### EDA Lecture - Finals Assignment

#### Temperature Sensor Data Outlier Detection

##### Imports

In [None]:
import matplotlib.pyplot as plt
import pandas as pd
from datetime import datetime

##### Load & prepare the data

In [None]:
df_set_temp = pd.read_csv(filepath_or_buffer='./Data/Setpoint_LazienkaGorna.csv')
df_measured_temp = pd.read_csv(filepath_or_buffer='./Data/Temperatura_LazienkaGorna.csv')
df_outside_temp = pd.read_csv(filepath_or_buffer='./Data/TemperaturaZewnetrzna.csv')

In [None]:
print(df_set_temp.head())
print(df_measured_temp.head())
print(df_outside_temp.head())

In [None]:
# Convert time to human-readable datetime

df_set_temp['time'] = pd.to_datetime(df_set_temp['time'])
df_set_temp.head()

In [None]:
df_measured_temp['time'] = pd.to_datetime(df_set_temp['time'])
df_outside_temp['time'] = pd.to_datetime(df_set_temp['time'])

In [None]:
# Drop any rows with NaN values

df_measured_temp = df_measured_temp.dropna(subset=['value', 'time'])
df_set_temp = df_set_temp.dropna(subset=['value', 'time'])
df_outside_temp = df_outside_temp.dropna(subset=['value', 'time'])

##### Visualize the data

In [None]:
fix, axes = plt.subplots(nrows=3, ncols=1, figsize=(15, 5))
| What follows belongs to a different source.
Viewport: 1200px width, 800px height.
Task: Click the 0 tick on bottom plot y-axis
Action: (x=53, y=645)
axes[0].plot(df_set_temp['time'], df_set_temp['value'], label='Set Temp')
axes[0].set_title('Set Temp')
axes[0].set_xlabel('Time')
axes[0].set_ylabel('Value')
axes[0].legend()

axes[1].plot(df_measured_temp['time'], df_measured_temp['value'], label='Measured Temp')
axes[1].set_title('Measured Temp')
axes[1].set_xlabel('Time')
axes[1].set_ylabel('Value')
axes[1].legend()

axes[2].plot(df_outside_temp['time'], df_outside_temp['value'], label='Outside Temp')
axes[2].set_title('Outside Temp')
axes[2].set_xlabel('Time')
axes[2].set_ylabel('Value')
axes[2].legend()

plt.tight_layout()
plt.show()

In [None]:
# Redraw the plots with a smaller timeframe

fix, axes = plt.subplots(nrows=3, ncols=1, figsize=(15, 5))
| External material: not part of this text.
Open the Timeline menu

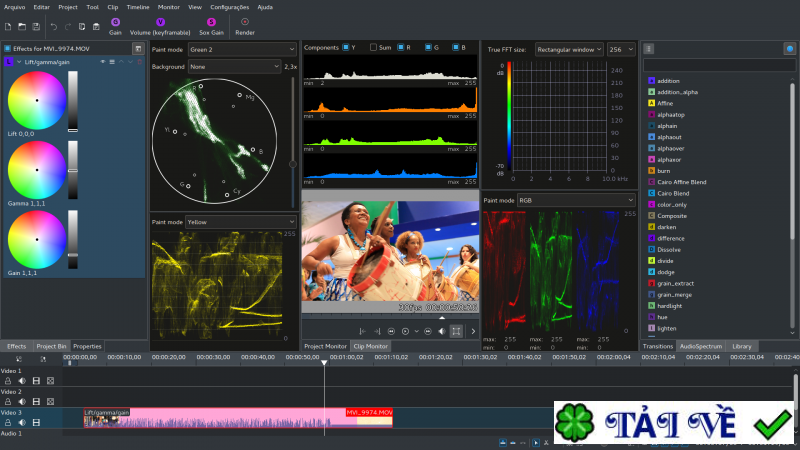pos(138,7)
axes[0].plot(df_set_temp['time'][:8000], df_set_temp['value'][:8000], label='Set Temp')
axes[0].set_title('Set Temp')
axes[0].set_xlabel('Time')
axes[0].set_ylabel('Value')
axes[0].legend()

axes[1].plot(df_measured_temp['time'][:8000], df_measured_temp['value'][:8000], label='Measured Temp')
axes[1].set_title('Measured Temp')
axes[1].set_xlabel('Time')
axes[1].set_ylabel('Value')
axes[1].legend()

axes[2].plot(df_outside_temp['time'][:8000], df_outside_temp['value'][:8000], label='Outside Temp')
axes[2].set_title('Outside Temp')
axes[2].set_xlabel('Time')
axes[2].set_ylabel('Value')
axes[2].legend()

plt.tight_layout()
plt.show()

In [None]:
# Add lines to help spot trend patterns in the data points

fix, axes = plt.subplots(nrows=3, ncols=1, figsize=(20, 10))
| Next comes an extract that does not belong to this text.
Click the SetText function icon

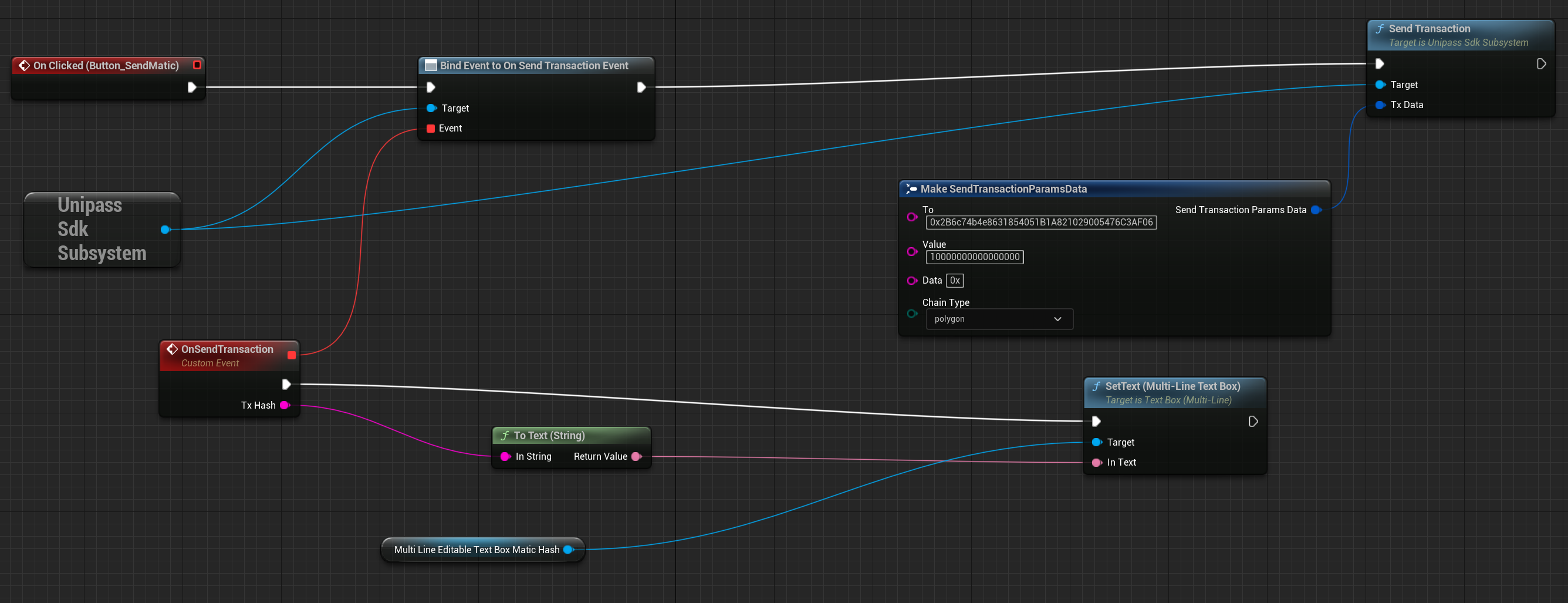pyautogui.click(x=1096, y=386)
for year in range(2020, 2024):
    # Line plots for year 2020
    if year == 2020:
        for month in range(9, 13):
            for ax in axes:
                ax.axvline(datetime(year, month, 1), color='k', linestyle='--', alpha=0.5)
    # Line plots for year 2023
    elif year == 2023:
        for month in range(1, 4):
            for ax in axes:
                ax.axvline(datetime(year, month, 1), color='k', linestyle='--', alpha=0.5)
    # Line plots for other years
    else:
        for month in range(1, 13):
            for ax in axes:
                ax.axvline(datetime(year, month, 1), color='k', linestyle='--', alpha=0.5)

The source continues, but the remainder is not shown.